§ YOUR ASSIGNMENT: Everything from the line that contains "How do I perform: Check Log state changes?" through the final line of the records below should be quoted exactly, except the pictures.

§ DATA RECORDS:
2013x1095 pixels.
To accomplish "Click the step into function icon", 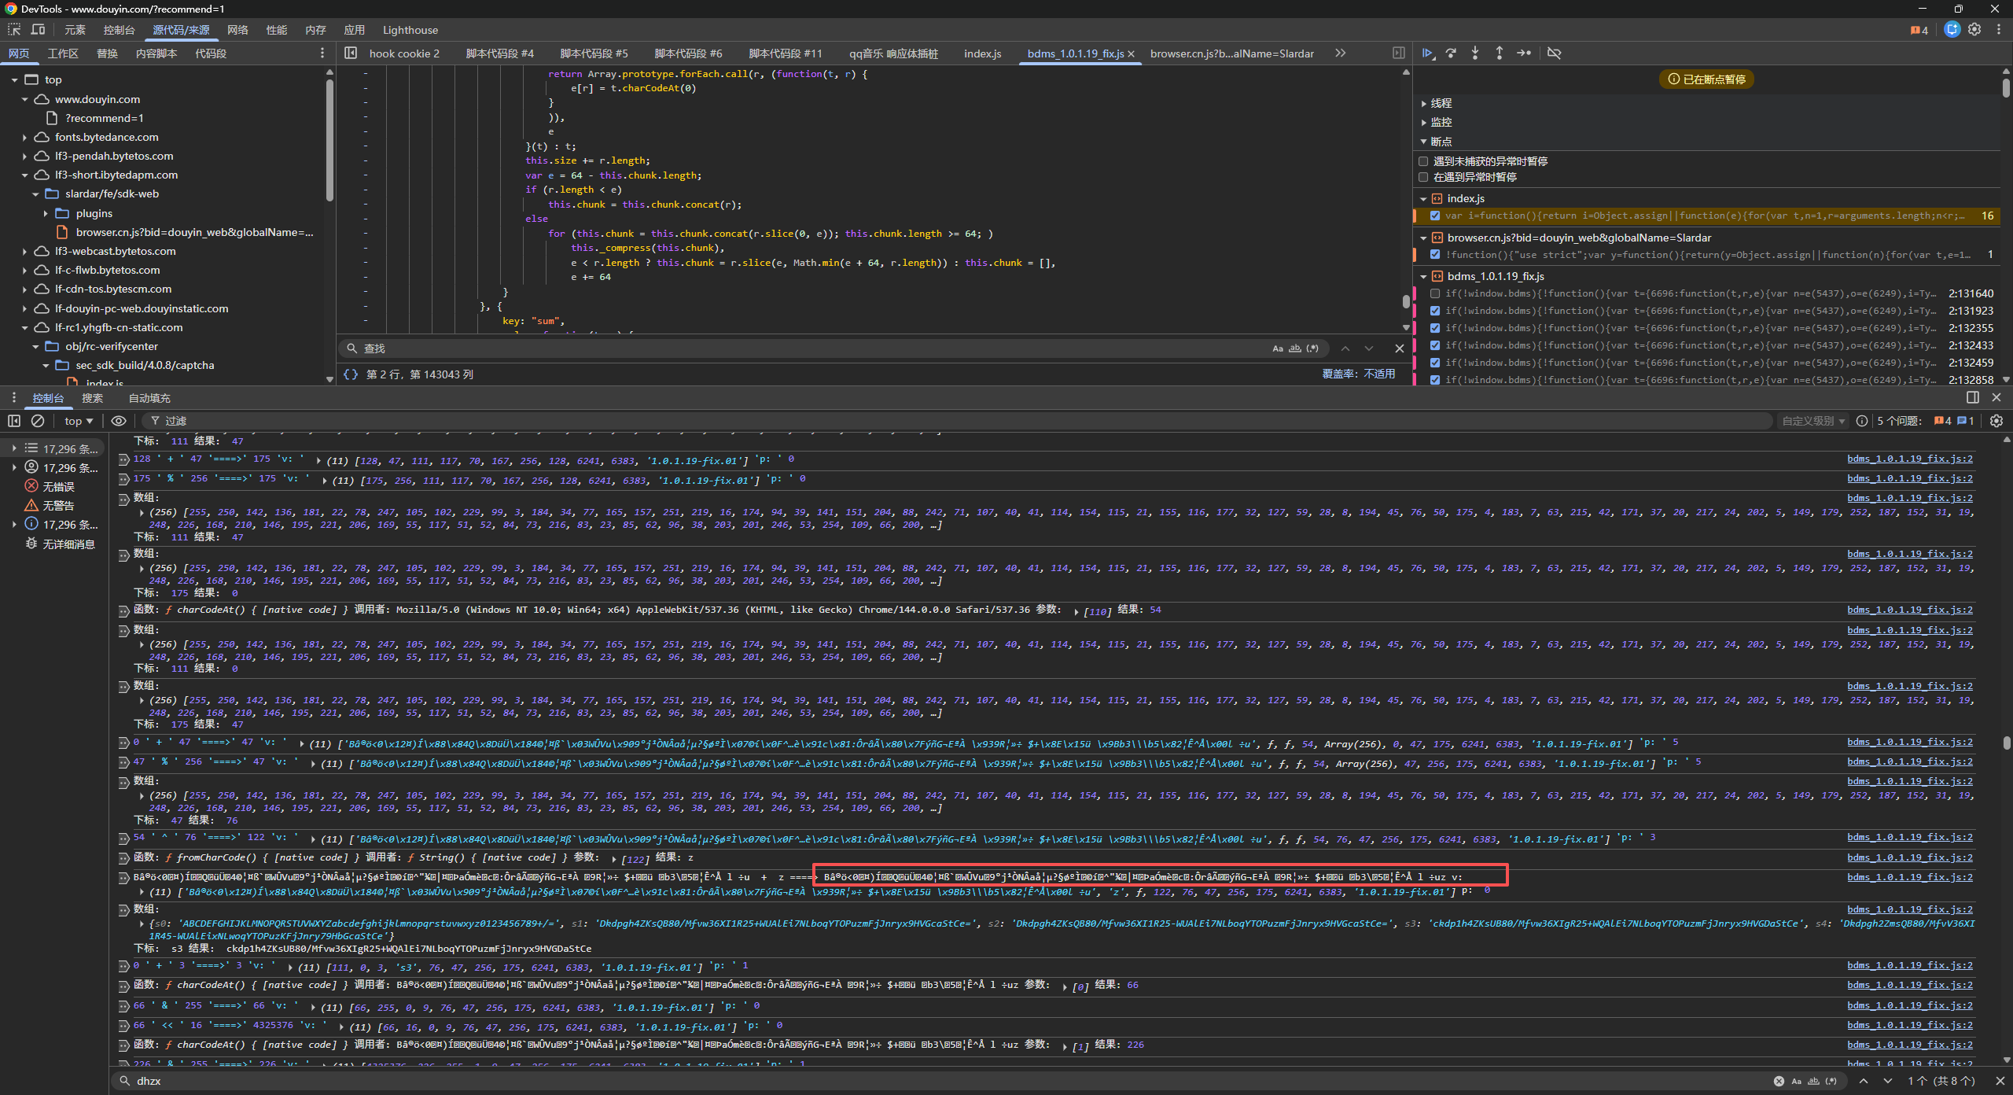I will click(x=1475, y=53).
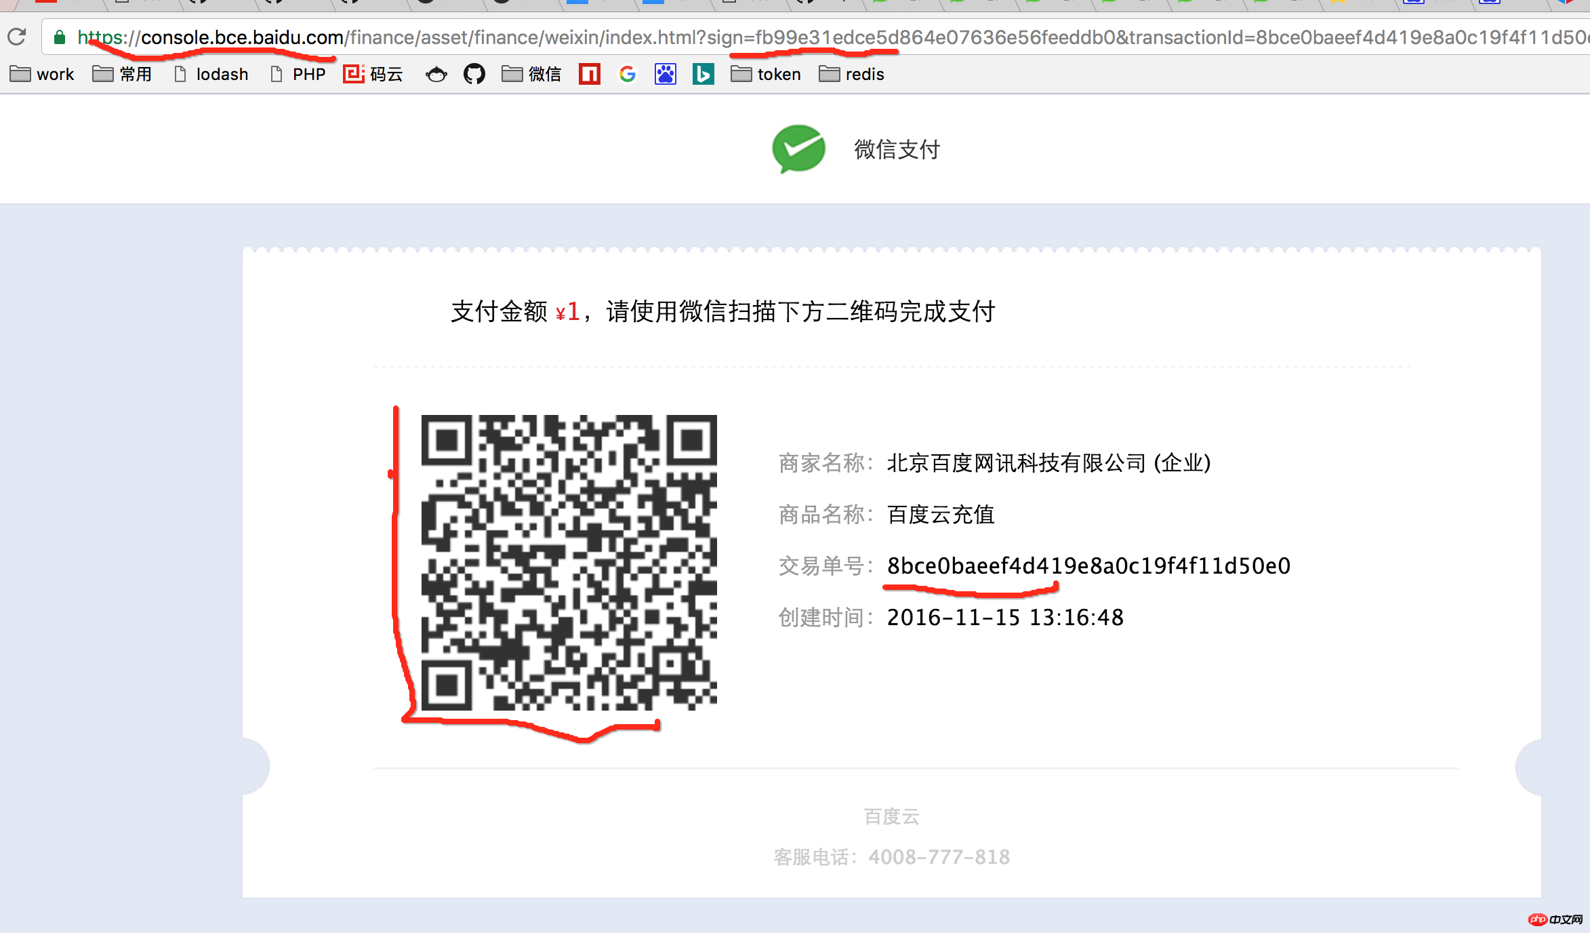The image size is (1590, 933).
Task: Expand the 常用 bookmarks folder
Action: coord(123,74)
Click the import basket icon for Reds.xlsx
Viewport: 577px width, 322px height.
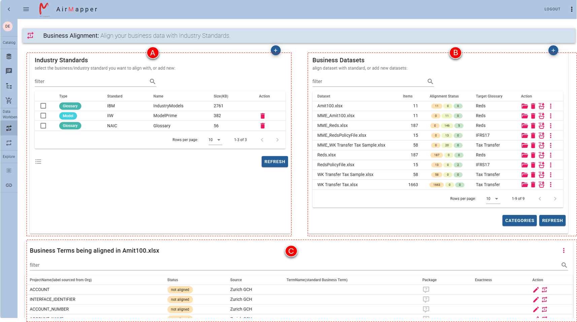click(541, 155)
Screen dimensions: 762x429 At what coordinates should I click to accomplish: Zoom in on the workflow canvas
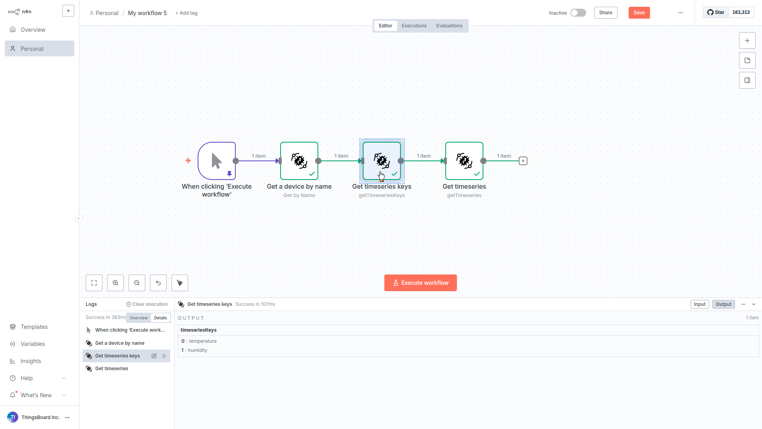[x=115, y=283]
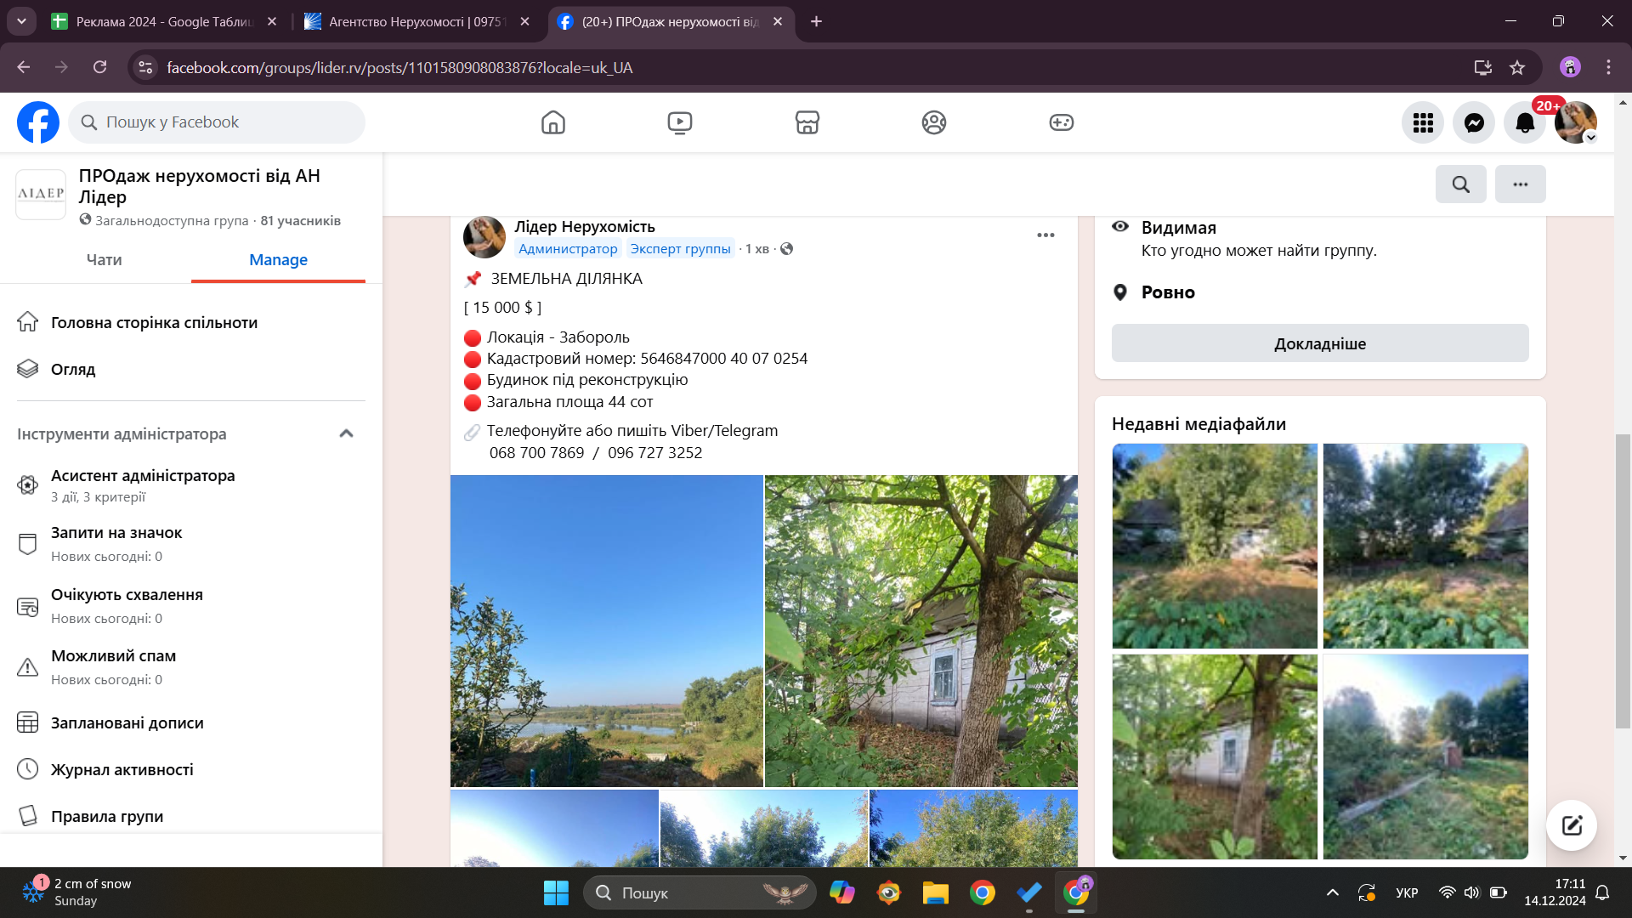Open Messenger chats icon

pos(1474,122)
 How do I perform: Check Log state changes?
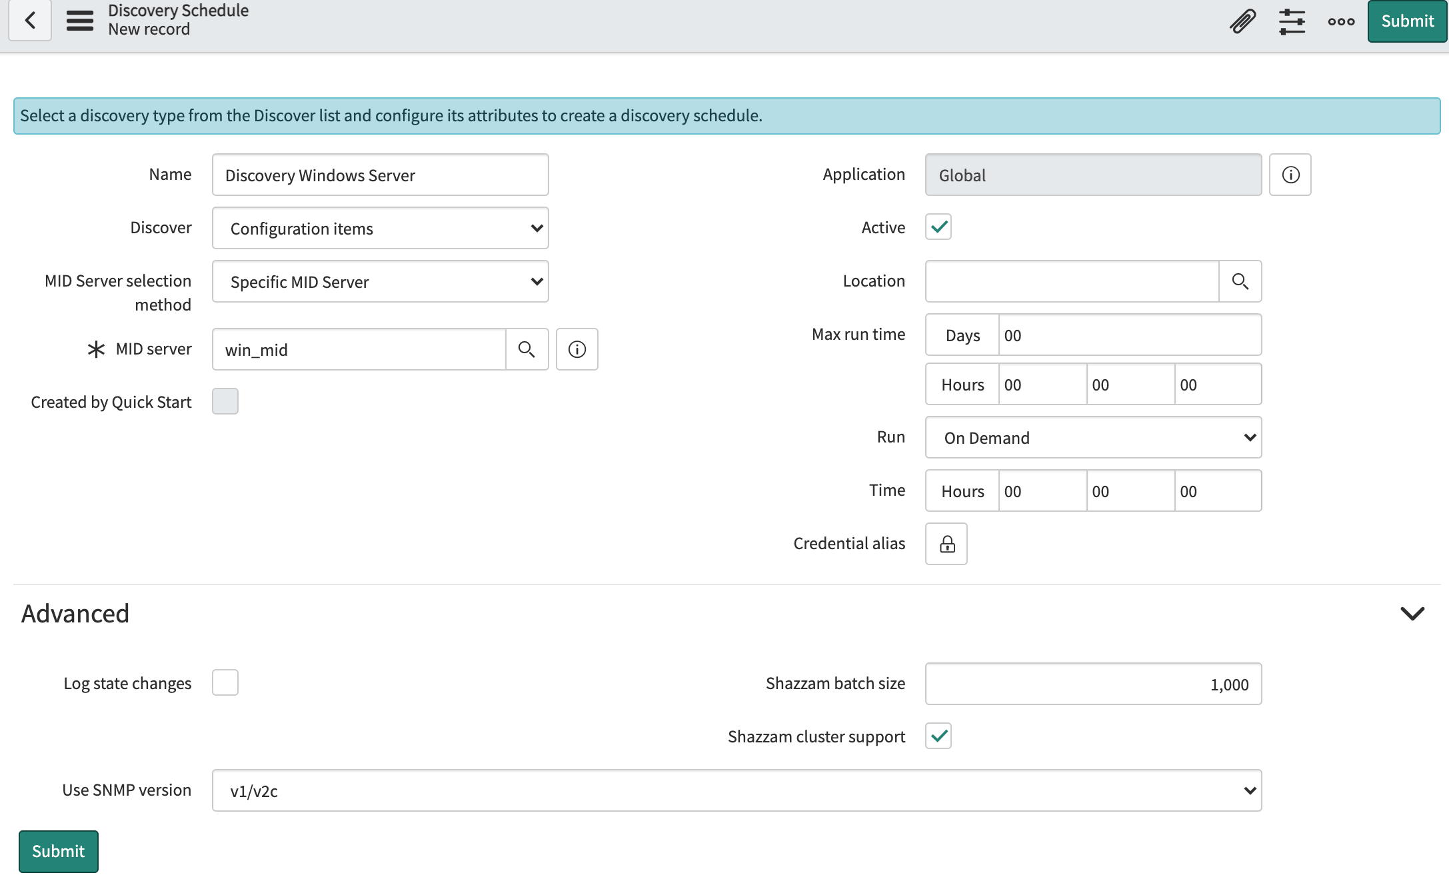click(225, 682)
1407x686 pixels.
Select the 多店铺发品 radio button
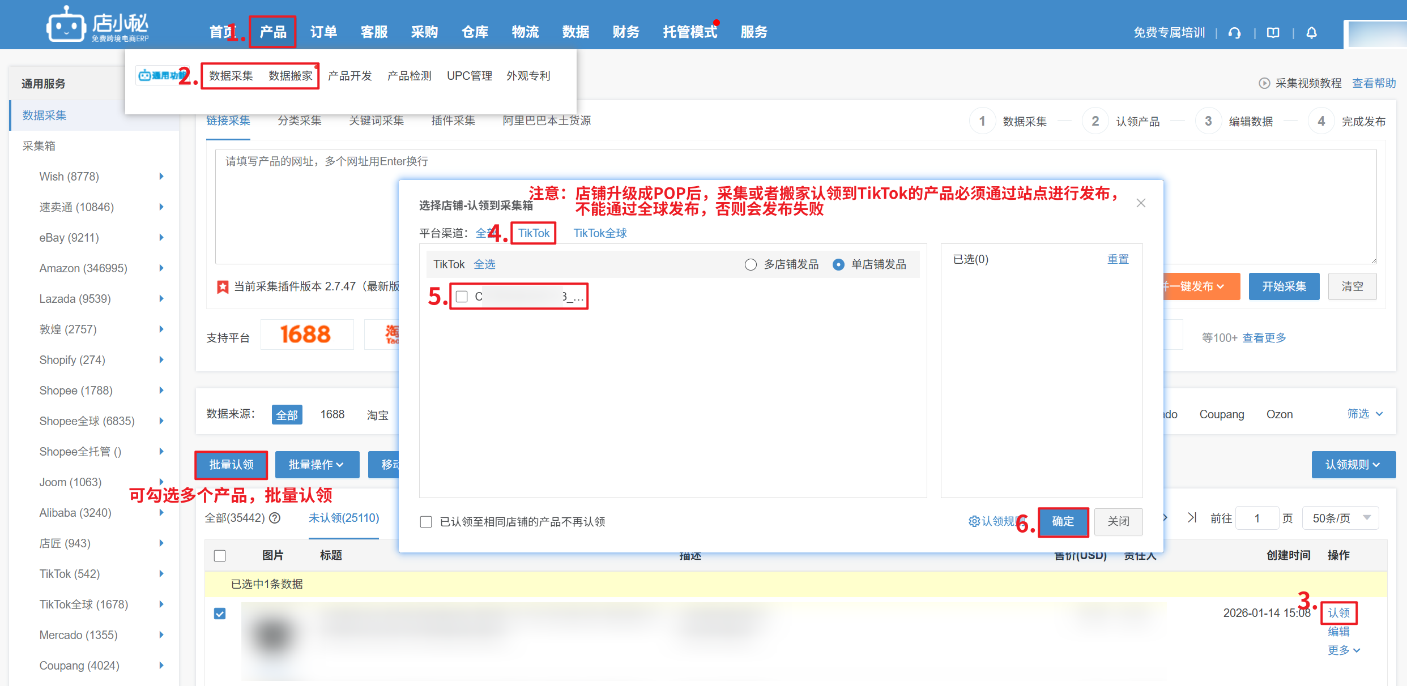click(751, 264)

§ WORKED SOLUTION:
 How do I perform: Check Log state changes?
click(225, 682)
1407x686 pixels.
Select the 多店铺发品 radio button
click(751, 264)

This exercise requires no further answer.